Cadê a biodiversidade que estava aqui?
 

Entre 1970 e 2018, houve redução de 69% da vida selvagem mundial, segundo a última edição do relatório Planeta Vivo. Conforme destacado pelo WWF-Brasil, a América Latina apresenta o maior declínio regional (94%), enquanto as populações de espécies de água doce registraram o maior declínio global (84%). Essa tendência é confirmada pelo relatório de Avaliação Global IPBES sobre Biodiversidade e Serviços Ecossistêmicos (2019), segundo o qual 1 milhão de espécies de animais e plantas estão agora ameaçadas de extinção.
 

A cada ano, cerca de US$ 125 trilhões em serviços ecossistêmicos são fornecidos à economia global por meio de água potável, água para processos industriais, alimentos, ar fresco, absorção de calor, solo produtivo e florestas e oceanos que absorvem carbono. Mais da metade do PIB global depende da natureza. Ela é a maior aliada no combate à crise climática.

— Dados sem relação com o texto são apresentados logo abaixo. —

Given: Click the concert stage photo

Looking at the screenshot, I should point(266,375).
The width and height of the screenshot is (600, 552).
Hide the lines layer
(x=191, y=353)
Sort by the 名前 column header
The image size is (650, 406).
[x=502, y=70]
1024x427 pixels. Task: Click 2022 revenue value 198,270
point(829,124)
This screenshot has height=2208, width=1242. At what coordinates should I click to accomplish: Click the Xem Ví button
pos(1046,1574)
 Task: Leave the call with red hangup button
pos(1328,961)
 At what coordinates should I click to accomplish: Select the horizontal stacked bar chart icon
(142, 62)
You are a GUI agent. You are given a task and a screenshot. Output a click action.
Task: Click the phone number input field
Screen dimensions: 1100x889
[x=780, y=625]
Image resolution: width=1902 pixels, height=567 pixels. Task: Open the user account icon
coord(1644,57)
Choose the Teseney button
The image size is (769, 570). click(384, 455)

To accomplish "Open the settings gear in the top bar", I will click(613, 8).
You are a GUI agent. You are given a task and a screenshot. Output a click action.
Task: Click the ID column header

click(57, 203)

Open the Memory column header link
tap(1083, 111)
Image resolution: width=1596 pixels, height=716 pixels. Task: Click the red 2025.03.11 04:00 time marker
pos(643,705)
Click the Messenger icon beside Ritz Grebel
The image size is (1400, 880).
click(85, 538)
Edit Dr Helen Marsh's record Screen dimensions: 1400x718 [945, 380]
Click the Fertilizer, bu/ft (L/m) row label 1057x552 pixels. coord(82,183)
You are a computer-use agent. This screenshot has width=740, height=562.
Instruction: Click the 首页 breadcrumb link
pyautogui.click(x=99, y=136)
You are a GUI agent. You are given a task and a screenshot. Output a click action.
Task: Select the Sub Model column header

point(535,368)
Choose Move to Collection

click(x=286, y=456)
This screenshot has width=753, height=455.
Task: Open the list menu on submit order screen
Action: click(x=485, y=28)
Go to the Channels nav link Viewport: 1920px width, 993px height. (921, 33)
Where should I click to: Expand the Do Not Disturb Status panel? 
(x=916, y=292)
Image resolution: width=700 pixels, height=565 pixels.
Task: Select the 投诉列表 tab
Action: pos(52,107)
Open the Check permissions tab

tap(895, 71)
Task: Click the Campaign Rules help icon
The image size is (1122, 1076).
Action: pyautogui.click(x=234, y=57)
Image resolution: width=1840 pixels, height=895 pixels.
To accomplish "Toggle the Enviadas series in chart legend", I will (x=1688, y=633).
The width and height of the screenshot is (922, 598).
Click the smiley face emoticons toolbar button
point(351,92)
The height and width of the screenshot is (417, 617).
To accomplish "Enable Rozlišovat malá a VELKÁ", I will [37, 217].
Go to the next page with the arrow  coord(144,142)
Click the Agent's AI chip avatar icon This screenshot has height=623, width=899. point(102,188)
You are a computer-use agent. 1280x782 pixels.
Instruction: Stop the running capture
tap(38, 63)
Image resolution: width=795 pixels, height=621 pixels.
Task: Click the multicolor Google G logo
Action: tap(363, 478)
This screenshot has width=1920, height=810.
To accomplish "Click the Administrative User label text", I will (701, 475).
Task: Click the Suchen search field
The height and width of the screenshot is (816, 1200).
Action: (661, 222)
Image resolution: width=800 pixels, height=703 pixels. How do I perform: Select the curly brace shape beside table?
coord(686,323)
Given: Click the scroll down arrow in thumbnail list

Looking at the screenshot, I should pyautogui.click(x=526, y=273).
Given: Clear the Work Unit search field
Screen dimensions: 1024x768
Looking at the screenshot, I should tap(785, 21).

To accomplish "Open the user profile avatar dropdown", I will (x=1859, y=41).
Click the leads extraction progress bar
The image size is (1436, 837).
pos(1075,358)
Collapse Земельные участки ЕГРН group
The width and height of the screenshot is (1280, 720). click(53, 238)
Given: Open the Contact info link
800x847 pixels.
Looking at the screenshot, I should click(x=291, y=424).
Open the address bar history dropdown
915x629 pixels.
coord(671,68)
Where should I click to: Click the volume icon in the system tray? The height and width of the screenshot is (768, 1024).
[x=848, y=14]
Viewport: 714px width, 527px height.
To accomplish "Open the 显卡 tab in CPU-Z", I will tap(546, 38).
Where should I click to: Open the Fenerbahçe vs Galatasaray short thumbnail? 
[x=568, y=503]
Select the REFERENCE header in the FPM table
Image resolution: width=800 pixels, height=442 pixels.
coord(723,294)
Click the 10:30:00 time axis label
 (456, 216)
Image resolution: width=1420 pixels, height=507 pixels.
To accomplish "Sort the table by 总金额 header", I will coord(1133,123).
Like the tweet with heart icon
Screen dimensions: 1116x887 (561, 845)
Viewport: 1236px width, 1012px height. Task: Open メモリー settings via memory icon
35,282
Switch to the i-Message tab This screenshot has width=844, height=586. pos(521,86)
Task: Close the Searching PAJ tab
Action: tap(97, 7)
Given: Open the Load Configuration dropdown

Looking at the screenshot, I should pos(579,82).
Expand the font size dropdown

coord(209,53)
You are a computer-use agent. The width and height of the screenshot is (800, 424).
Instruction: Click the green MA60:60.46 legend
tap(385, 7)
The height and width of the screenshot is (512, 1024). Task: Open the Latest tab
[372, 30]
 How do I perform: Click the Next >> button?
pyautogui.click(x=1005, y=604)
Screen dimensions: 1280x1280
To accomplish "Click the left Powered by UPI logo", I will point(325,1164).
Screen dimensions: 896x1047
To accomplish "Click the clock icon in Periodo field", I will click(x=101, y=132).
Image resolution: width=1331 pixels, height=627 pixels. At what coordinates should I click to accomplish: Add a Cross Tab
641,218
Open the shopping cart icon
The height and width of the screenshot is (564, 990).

O que está em jogo em Montreal?
 

Na conferência de Montreal, o objetivo será fechar o acordo sobre um novo Marco Global para Biodiversidade Pós 2020. Ele delineará o que os países precisam fazer, individual e coletivamente, nos próximos oito anos, até 2030, e daí para frente, para colocar a humanidade no rumo certo para que alcancemos a visão geral da CDB, que busca “viver em harmonia com a natureza” até 2050.
 

Uma das metas mais importantes é a que pede aos países que garantam que pelo menos 30% das áreas terrestres e marinhas sejam conservadas globalmente até 2030 (ponto conhecido como 30×30). De acordo com o WWF-Brasil, os atuais sistemas alimentares, baseados sobretudo na monocultura, geram 70% da perda de biodiversidade na terra. Uma transição para a agricultura sustentável, como a praticada por povos e comunidades tradicionais, é essencial para proporcionar segurança alimentar e resiliência a longo prazo.